Flow dynamics reveal unexpected behavior

Jun 25, 2009 07:56 GMT  ·  By
Understanding granular materials like sand may hold the clue to ultimately making the world a more efficient place
   Understanding granular materials like sand may hold the clue to ultimately making the world a more efficient place

Sand is, perhaps, the single best material in the world. Millions of people live in it, and billions others interact with it as children or during holiday. And it's in this seemingly common, uninteresting, and sometimes deadly material that physicists believe they may have discovered hints about the fifth state of matter. Researchers from the University of Chicago collected some sand, and started playing with it in the lab, under a very powerful, high-definition camera. The goal of their investigation was to analyze exactly why droplets were formed in a flow of falling sand.

Granular materials have had scientists scratching their heads for quite some time now. They are very peculiar because they behave very differently from other materials, and can exhibit traits usually associated with liquids, gases, or solids in some circumstances. “Here we have a material right underneath our noses, that everybody grows up playing with in a sandbox, yet it’s full of surprises for scientists,” UC expert and Physicist Heinrich Jaeger said.

When sand falls, it exhibits some pretty amazing properties. For starters, it forms droplets, which are not really droplets, because they are not liquids. However, as far as appearances go, there can be no doubt about it. Scientists proposed some time ago that the formations appeared because of instabilities in the subtle atomic forces that usually made sand grains stick to each other. It's the same type of anomaly that can be found in a water stream flowing from a faucet, with the only difference being that the water molecules are held together by forces 100,000 times stronger than in sand.

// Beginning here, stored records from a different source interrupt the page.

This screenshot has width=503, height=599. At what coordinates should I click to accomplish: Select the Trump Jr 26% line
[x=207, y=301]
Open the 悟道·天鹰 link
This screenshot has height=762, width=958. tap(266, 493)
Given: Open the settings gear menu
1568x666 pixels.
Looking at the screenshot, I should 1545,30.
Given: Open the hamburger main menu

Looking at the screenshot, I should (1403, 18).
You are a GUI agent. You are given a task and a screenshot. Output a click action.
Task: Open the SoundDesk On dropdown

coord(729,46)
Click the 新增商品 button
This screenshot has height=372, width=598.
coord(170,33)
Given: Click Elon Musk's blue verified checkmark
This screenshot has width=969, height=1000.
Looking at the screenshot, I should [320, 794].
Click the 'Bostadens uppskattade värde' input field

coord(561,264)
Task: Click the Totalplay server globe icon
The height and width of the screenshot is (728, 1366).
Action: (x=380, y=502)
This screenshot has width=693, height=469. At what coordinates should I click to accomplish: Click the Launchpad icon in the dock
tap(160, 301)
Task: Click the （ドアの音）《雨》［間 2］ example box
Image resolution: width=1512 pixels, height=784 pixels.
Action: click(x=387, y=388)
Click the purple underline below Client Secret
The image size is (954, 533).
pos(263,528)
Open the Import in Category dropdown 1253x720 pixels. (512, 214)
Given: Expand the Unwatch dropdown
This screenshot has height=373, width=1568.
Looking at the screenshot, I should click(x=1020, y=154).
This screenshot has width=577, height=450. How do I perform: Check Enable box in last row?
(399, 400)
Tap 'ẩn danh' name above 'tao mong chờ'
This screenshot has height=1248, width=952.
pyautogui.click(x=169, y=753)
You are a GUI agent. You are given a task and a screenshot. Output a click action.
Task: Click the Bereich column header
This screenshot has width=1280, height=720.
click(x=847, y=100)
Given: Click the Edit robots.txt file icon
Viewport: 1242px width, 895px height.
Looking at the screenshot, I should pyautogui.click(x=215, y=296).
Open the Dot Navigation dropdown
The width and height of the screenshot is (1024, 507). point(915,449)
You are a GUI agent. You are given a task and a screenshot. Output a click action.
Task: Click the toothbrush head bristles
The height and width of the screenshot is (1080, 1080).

“You walk on the beach, and the sand supports your weight. Pick up a handful, and it runs through your fingers, like a liquid. But you can’t walk on water. In the top of an hourglass, sand is this strange solid. It’s at the verge of being a solid; it flows through the middle as something like a liquid, and then it’s a solid again,” the UC expert added, quoted by Wired. “You have many interacting particles. Energy is put in, sometimes they get stuck, and sometimes it flows. If it flows, what properties does it have? With many interacting players, that behavior is typically very complex and crosses between solid- and liquid-like behavior.”

“Physicists have a rich toolbox for dealing with solids, liquids and gases. But we don’t have a manual for when the old categories don’t apply,” the scientist concluded, saying that more investigation into the amazing properties of granular materials could one day lead to less spending on over-sized industrial processes, and could ultimately make the economy run smoother.